Livestock at Runamuk
Since our land requires a lot of reclaiming to gain good ground for future pastures and meadows, we’ve decided to use livestock to gently work the land. This year we will be bringing goats, pigs, and poultry to the farm. While the production of livestock for meat will largely serve only our own family to start, we know that in the next few years we want to be able to offer our sustainably-produced meats to the communities that we serve.
Fort Knox for Goats: Goats love to browse on brush and brambles, and we certainly have plenty of that here at Runamuk! The idea is to first construct what I’ve deemed as “Fort Knox”, a rugged, permanent housing facility with a large adjoining paddock that is securely fenced. Once “Fort Knox” is established, we can then think about investing in moveable electric fencing, which we can use to rotate livestock about the property to reclaim one area at a time.

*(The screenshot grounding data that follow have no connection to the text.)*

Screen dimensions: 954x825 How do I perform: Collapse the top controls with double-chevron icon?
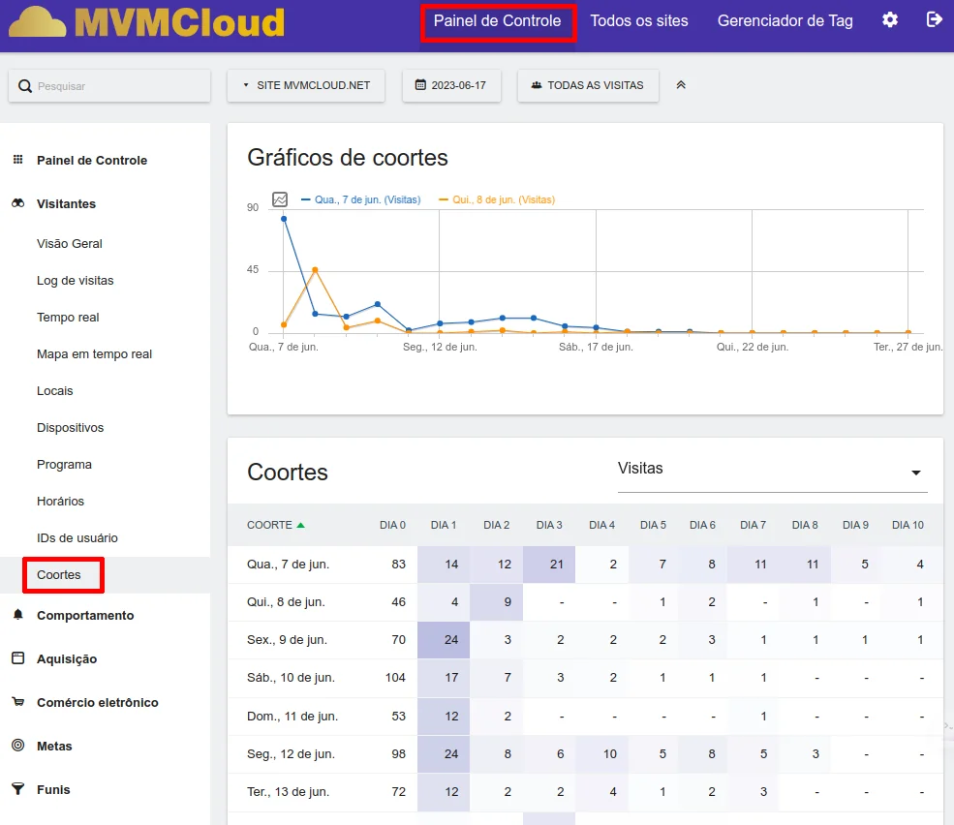coord(681,85)
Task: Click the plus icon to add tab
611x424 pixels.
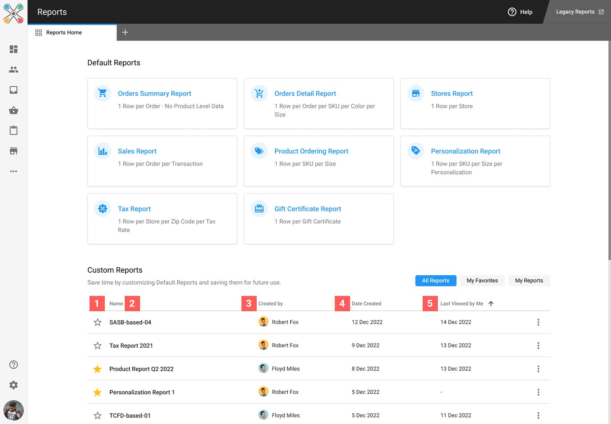Action: tap(125, 32)
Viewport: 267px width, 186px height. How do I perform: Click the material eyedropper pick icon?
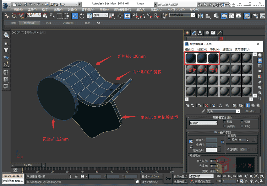[203, 111]
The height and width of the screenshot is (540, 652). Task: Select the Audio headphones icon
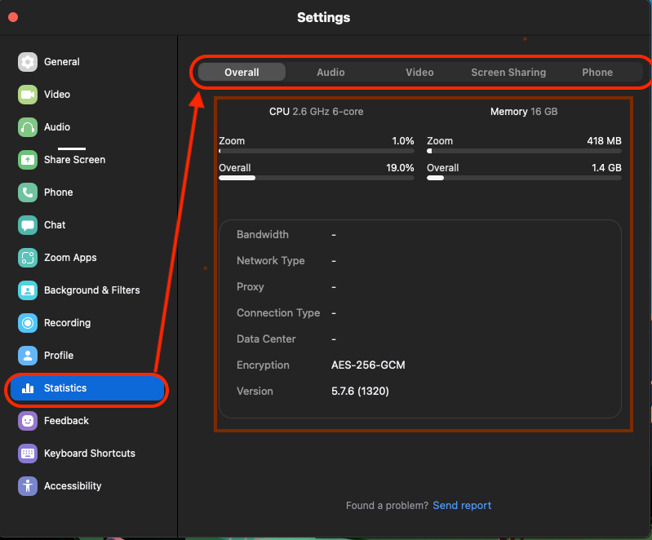click(29, 127)
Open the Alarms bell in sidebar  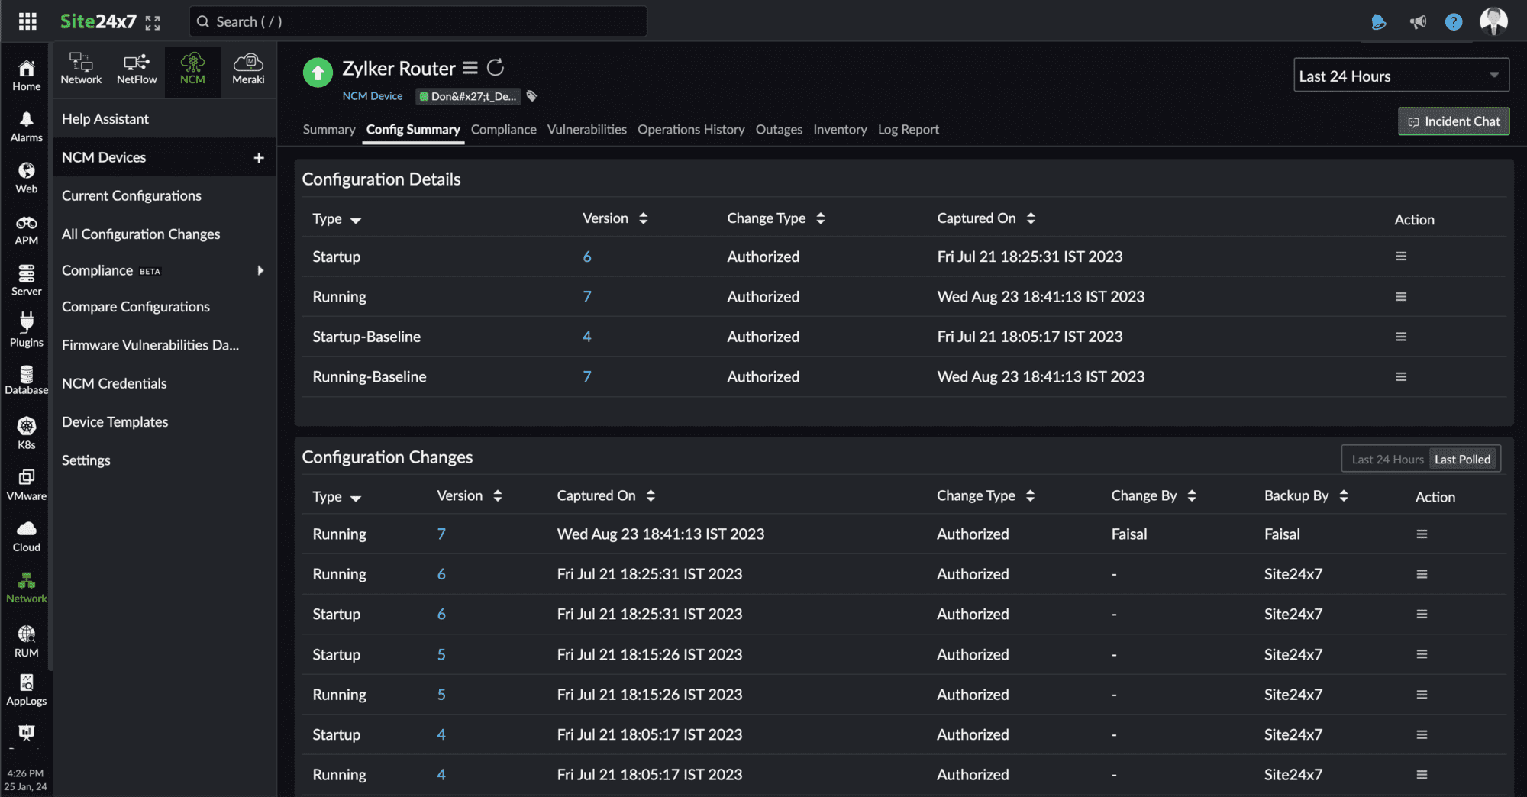point(26,126)
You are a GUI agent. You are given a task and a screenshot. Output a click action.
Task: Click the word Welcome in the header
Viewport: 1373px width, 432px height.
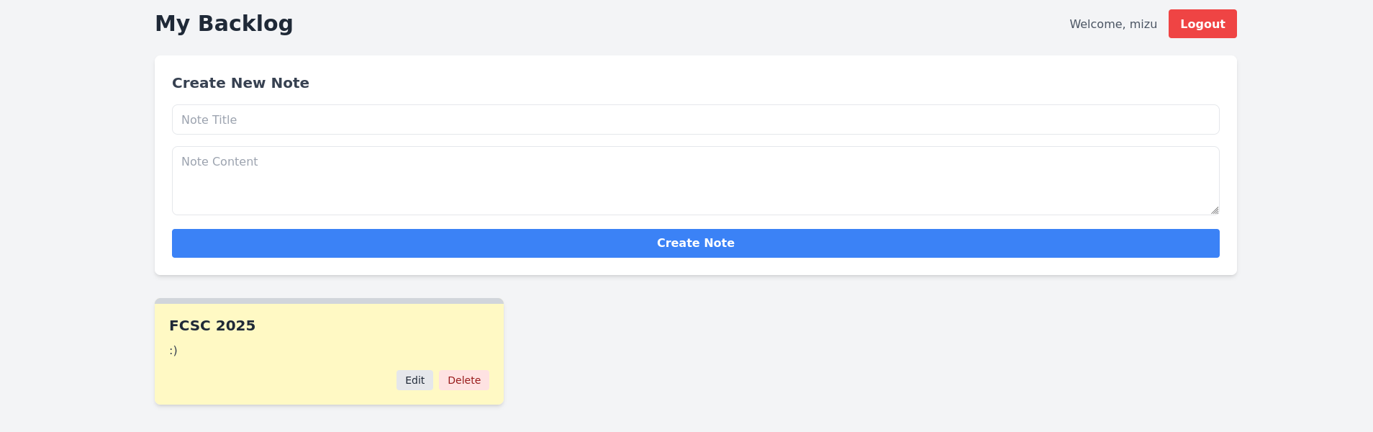[x=1097, y=24]
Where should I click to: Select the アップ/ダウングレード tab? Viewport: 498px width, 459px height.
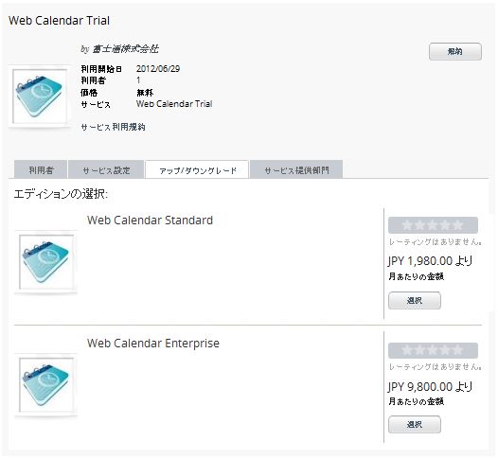click(197, 169)
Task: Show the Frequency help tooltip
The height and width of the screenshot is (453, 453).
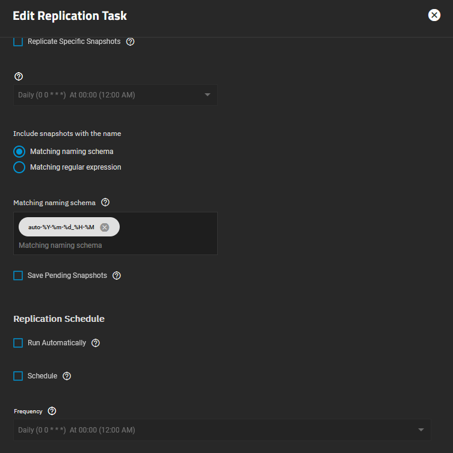Action: (x=52, y=411)
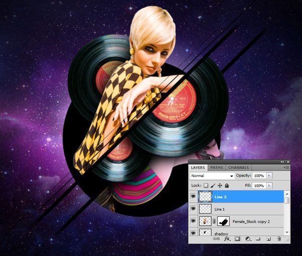Delete the selected layer via trash icon
The image size is (302, 256).
click(279, 239)

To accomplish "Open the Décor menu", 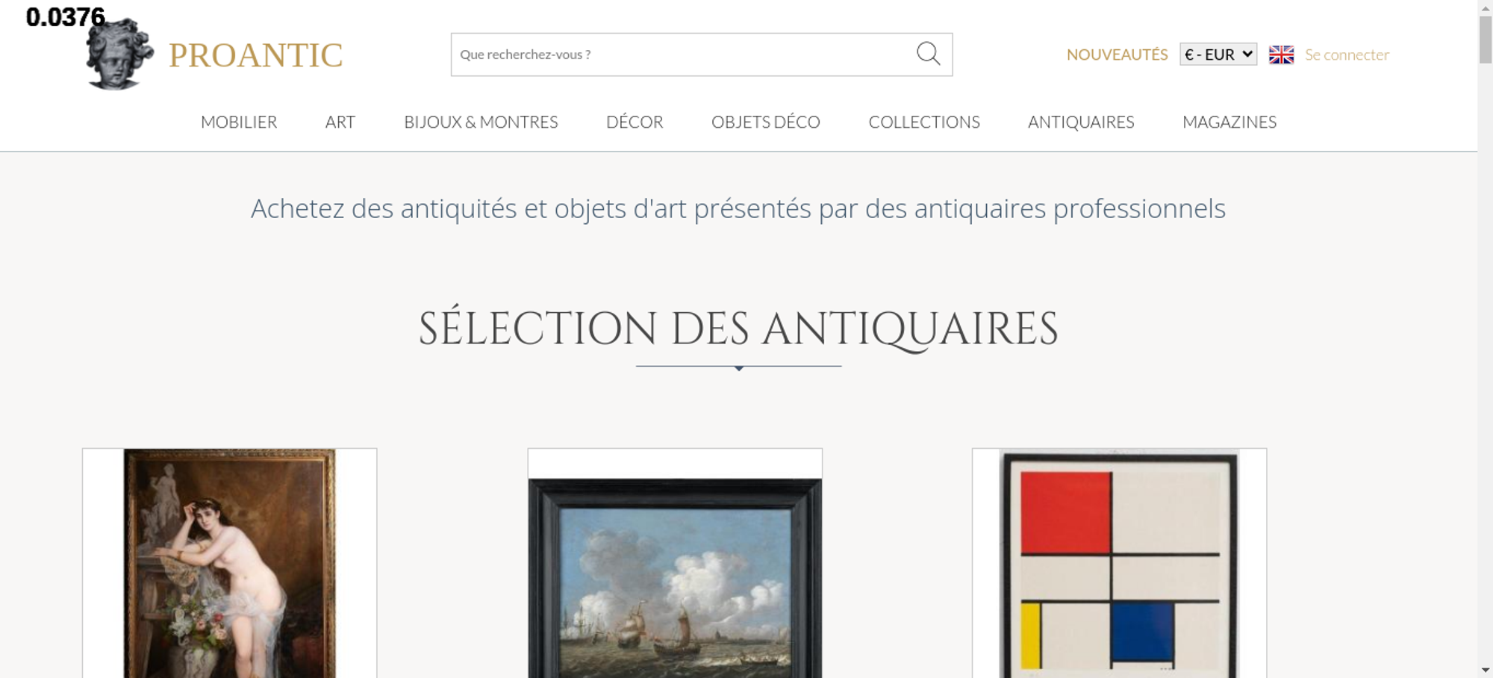I will tap(635, 122).
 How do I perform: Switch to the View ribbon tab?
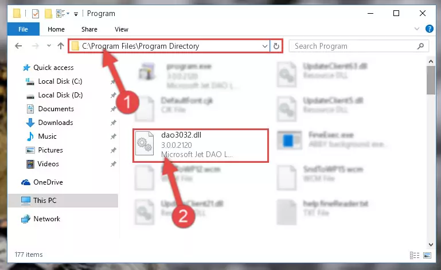pyautogui.click(x=121, y=29)
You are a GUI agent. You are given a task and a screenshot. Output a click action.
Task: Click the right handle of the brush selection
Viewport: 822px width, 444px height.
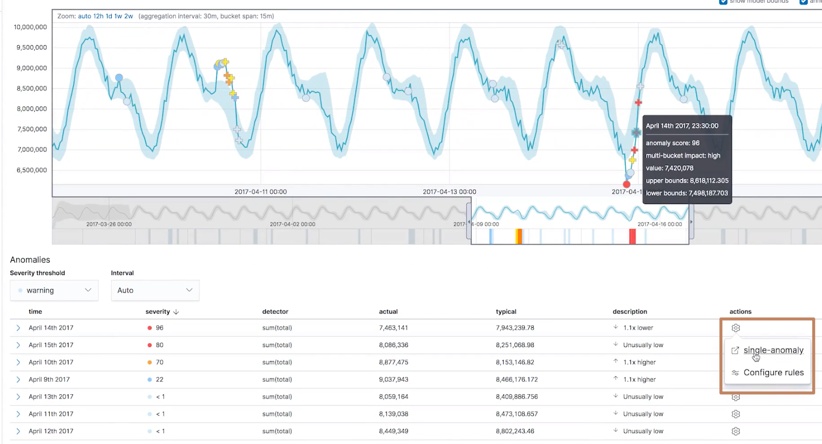[x=691, y=222]
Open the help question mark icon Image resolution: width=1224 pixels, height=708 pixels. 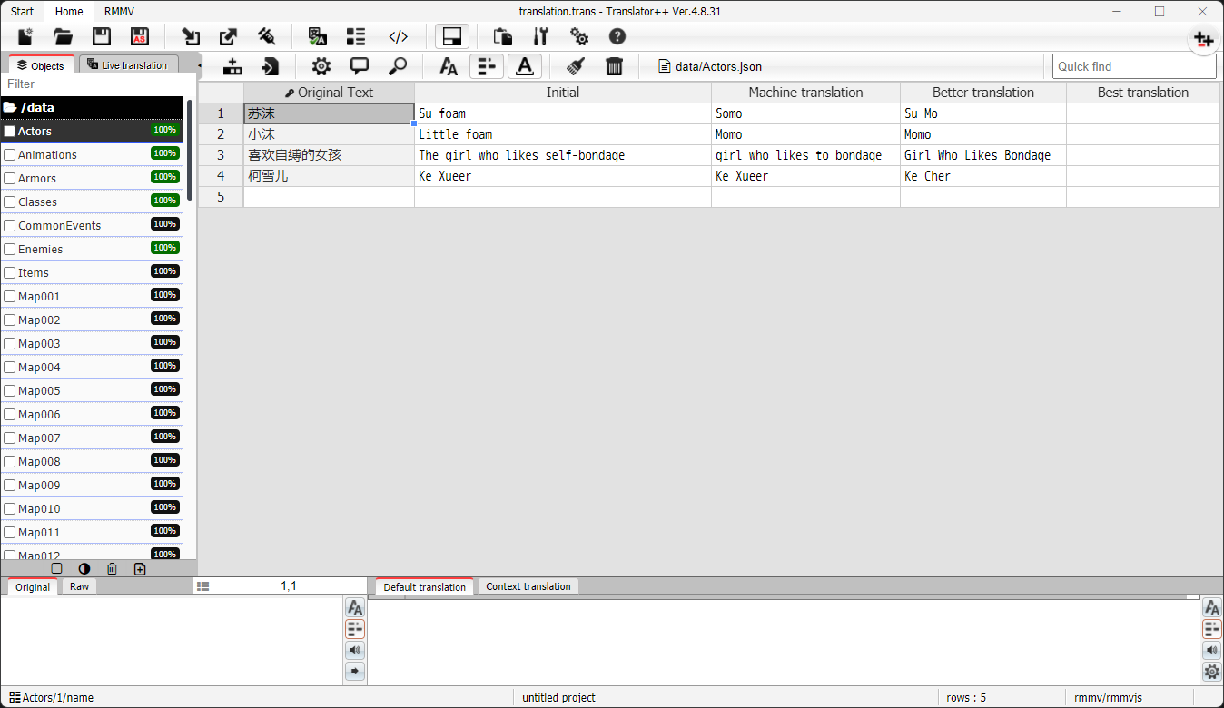coord(617,37)
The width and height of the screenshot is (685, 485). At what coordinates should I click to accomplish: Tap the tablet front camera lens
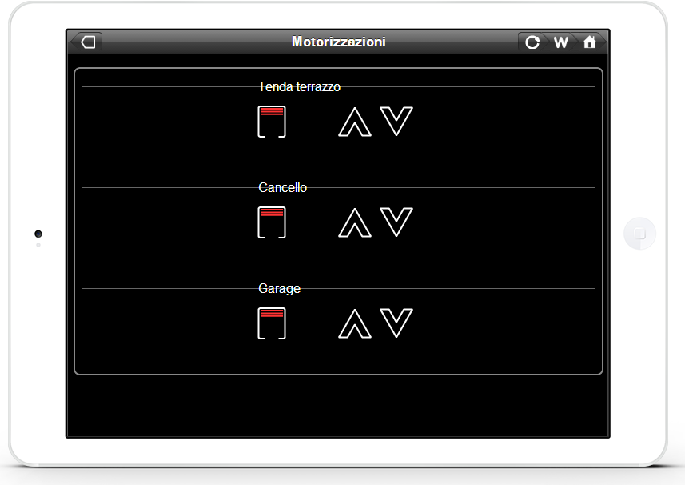click(38, 234)
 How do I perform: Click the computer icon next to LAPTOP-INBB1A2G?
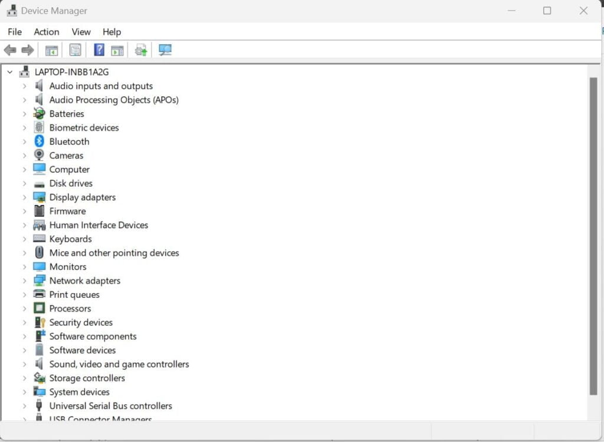click(x=24, y=71)
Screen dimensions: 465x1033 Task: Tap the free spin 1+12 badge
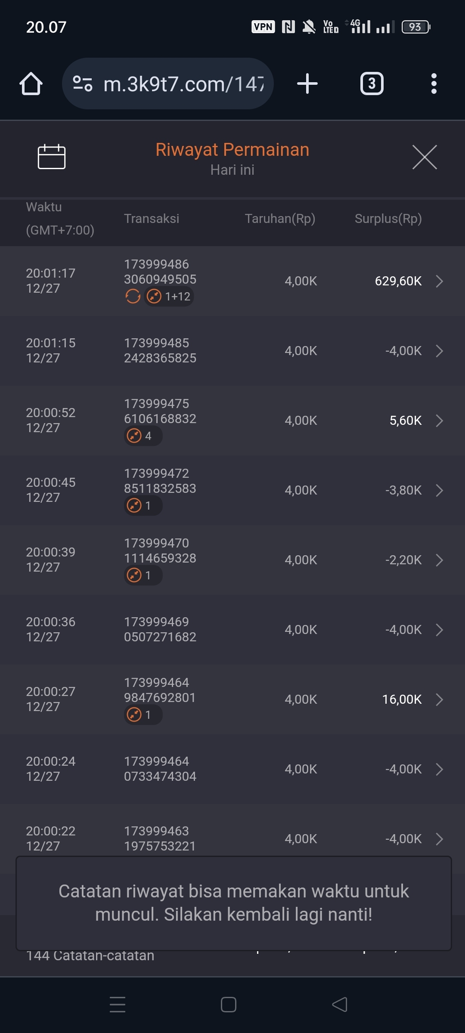[169, 297]
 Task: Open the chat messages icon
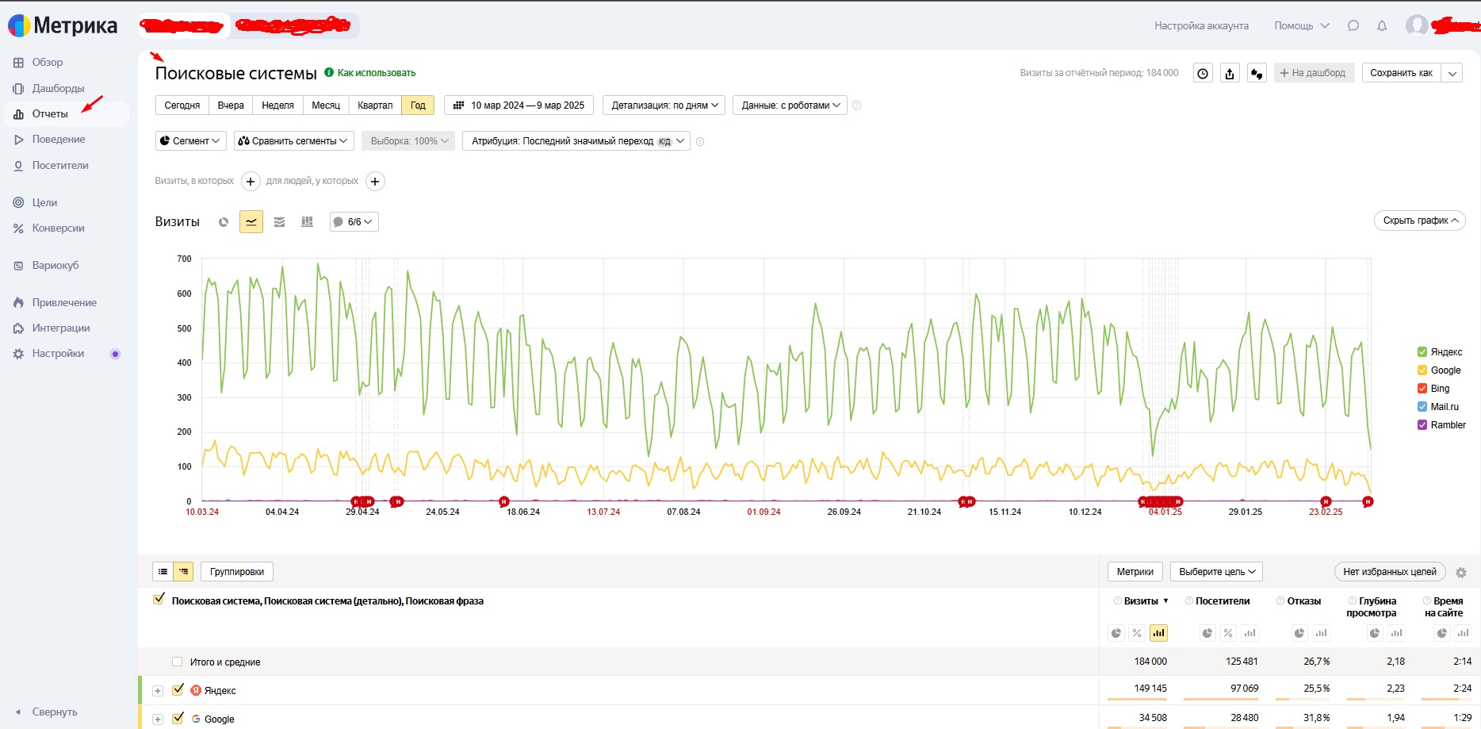tap(1353, 26)
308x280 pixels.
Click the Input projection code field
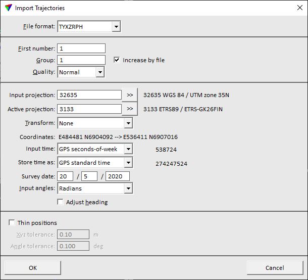(89, 95)
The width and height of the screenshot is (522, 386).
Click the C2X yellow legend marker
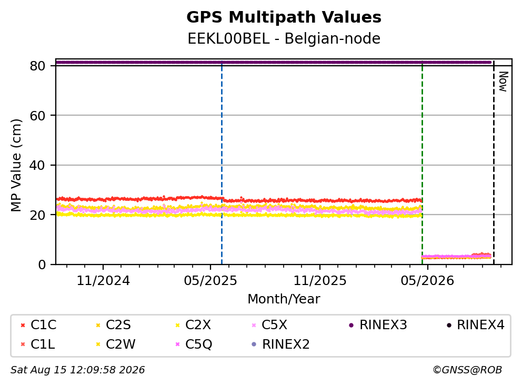[x=177, y=325]
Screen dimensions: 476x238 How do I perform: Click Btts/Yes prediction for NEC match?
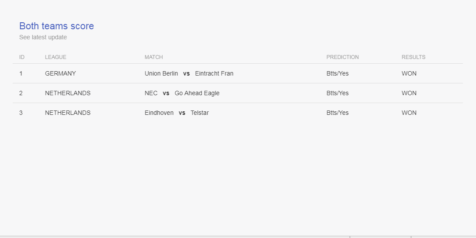337,93
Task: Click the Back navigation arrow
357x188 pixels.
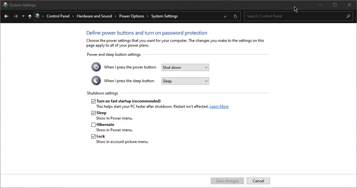Action: point(6,16)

Milk for the Family: We plan to have just a couple of dairy goats to provide our family with milk, since the Burns boys go through an incredible amount of milk every week (I did the math, and we’re currently spending more than $700 a year on milk! and that’s with careful rationing.). I already have 2 goats from 5 Seasons Farm in Liberty, Maine that I bartered a honeybee Nuc for last year, but was unable to take due to the delay in our move. This spring they will come to Runamuk.
Meat Goats: The other goats will be Boar goats–for the start of our meat-goat herd. I hope to invest in at least one good breeding doe, and a couple of wethers, the later to be slaughtered in the fall, to provide our family with meat through the winter. The doe will be bred in the fall, in hopes that she will provide us with new additions to our herd next spring.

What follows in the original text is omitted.